= Rokushō-ji =

Group of Buddhist temples in Kyoto, Japan

Rokushō-ji (六勝寺, Rokushō-ji) is a collective name for six related Buddhist temples in northeastern Kyoto, Japan.

Six independently constructed and endowed temples have come to be known collectively as the "Six Victorious Temples", encompassing monasteries which had each enjoyed extravagant Imperial patronage from their inception. They are sometimes identified as the "Superlative Temples" or the "Shō Temples" because of the middle syllable of the temple name.

==History==
The collective name of the Rokushō-ji was formalized in the early Heian period. The Rokushō-ji had a particular function within the Imperial "cloister government" (院政, insei). The Rokushō-ji were "sacred vow temples" (gogan-ji) built by imperial command following a precedent established by Emperor Shirakawa's
Hosshō-ji. Although these temple complexes were ostensibly established for a presumptively pious purpose,
the relationship of Emperors Shirakawa, Toba, Sutoku, and Konoe with Hosshō-ji and the other "imperial vow" temples and with the imperial residences that adjoined the temple complexes is quite revealing. Clearly the temples were not built simply as acts of piety but as ways of protecting estate income and a certain style of life. Evidently the building of new temples could serve as a coercive device to extract support from other kuge families and to justify the use of public taxes for the benefit of members of the imperial-house, the religious intent giving support to the political interest.

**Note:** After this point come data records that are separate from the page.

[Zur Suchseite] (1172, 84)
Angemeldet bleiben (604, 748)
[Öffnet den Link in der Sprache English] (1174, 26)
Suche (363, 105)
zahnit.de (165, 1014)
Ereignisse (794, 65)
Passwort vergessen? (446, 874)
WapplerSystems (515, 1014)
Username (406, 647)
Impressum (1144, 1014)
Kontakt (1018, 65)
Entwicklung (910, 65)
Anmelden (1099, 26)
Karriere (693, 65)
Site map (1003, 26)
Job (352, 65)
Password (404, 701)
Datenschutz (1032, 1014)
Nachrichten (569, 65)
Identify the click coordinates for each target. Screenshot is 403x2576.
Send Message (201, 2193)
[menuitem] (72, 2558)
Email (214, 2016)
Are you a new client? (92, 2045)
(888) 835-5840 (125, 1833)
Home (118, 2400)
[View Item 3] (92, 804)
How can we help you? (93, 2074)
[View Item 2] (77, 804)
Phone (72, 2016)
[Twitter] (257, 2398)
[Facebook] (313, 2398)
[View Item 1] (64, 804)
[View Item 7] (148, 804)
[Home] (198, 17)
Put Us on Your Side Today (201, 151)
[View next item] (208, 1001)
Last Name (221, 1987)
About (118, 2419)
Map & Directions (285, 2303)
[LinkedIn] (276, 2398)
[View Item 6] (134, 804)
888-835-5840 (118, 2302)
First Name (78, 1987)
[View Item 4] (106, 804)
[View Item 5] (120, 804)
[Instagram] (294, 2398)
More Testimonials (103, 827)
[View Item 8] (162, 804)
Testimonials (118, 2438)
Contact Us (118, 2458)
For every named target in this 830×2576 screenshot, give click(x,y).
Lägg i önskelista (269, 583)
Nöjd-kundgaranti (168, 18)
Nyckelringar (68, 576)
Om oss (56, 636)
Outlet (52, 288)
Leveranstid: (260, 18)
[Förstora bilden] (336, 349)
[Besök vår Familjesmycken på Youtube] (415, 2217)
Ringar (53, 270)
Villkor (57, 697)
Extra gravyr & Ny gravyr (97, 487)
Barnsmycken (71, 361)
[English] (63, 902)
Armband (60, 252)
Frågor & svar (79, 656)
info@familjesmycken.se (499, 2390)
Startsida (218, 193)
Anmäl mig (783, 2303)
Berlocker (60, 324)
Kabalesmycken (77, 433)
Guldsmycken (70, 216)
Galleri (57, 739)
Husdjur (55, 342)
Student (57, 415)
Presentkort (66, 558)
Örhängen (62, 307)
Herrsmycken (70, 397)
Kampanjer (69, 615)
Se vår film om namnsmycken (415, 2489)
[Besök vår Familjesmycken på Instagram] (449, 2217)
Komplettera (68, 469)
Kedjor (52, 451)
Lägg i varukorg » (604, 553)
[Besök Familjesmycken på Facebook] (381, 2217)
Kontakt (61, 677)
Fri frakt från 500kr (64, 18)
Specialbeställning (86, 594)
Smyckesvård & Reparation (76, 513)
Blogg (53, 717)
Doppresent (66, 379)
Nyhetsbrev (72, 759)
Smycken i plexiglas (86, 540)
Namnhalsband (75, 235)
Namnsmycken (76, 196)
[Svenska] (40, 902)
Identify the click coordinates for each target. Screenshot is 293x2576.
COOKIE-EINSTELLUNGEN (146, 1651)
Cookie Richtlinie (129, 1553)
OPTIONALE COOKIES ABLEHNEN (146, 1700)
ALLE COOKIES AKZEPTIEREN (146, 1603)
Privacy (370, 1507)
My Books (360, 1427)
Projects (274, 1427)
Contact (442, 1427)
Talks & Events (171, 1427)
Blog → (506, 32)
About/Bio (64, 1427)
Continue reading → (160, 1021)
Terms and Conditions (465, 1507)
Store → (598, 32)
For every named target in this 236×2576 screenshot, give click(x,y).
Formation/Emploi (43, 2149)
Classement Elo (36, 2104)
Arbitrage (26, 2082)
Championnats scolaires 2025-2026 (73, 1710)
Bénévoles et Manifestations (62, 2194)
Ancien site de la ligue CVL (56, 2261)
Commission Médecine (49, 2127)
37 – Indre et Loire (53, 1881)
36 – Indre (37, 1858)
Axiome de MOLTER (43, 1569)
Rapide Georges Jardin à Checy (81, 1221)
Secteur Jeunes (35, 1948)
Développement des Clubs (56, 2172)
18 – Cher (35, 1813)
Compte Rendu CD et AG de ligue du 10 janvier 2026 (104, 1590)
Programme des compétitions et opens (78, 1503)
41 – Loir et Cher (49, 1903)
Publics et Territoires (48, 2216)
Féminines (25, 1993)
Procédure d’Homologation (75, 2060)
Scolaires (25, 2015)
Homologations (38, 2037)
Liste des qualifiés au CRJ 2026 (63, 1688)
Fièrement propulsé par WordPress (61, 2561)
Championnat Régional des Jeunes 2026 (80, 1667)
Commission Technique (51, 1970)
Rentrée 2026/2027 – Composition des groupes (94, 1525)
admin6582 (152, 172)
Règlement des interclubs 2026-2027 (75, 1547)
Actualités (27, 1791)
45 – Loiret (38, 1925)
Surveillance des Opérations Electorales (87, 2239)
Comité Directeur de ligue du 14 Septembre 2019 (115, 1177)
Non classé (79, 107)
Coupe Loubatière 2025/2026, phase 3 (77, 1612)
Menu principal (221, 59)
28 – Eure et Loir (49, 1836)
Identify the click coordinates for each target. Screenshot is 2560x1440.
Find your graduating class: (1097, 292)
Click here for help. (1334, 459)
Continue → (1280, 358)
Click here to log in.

The Rokushō-ji were also called the six "Superiority Temples", and each were uniquely dedicated to an aspect of esoteric Buddhist ontology, as in:
- the "Superiority of Buddhist Law":
 Hosshō-ji (法勝寺, Hosshō-ji), founded by Emperor Shirakawa in 1077.
- the "Superiority of Worship":
 Sonshō-ji (尊勝寺, Sonshō-ji), founded by Emperor Horikawa (Shirakawa's son) in 1102.
- the "Most Superior":
 Saishō-ji, founded by Emperor Toba (Shirakawa's grandson) in 1118.
- the "Superiority of Perfection":
 Enshō-ji (円勝寺, Enshō-ji]), founded by Imperial consort Taiken-mon'in (Shirakawa's adopted daughter and the mother of Emperor Sutoku) in 1128.
- the "Superiority of Becoming":
 Jōshō-ji (成勝寺, Jōshō-ji), founded by Emperor Sutoku (Shirakawa's great-grandson) in 1139.
- the "Superiority of Duration":
 Enshō-ji (延勝寺, Enshō-ji), founded by Emperor Konoe (Shirakawa's great-grandson) in 1149.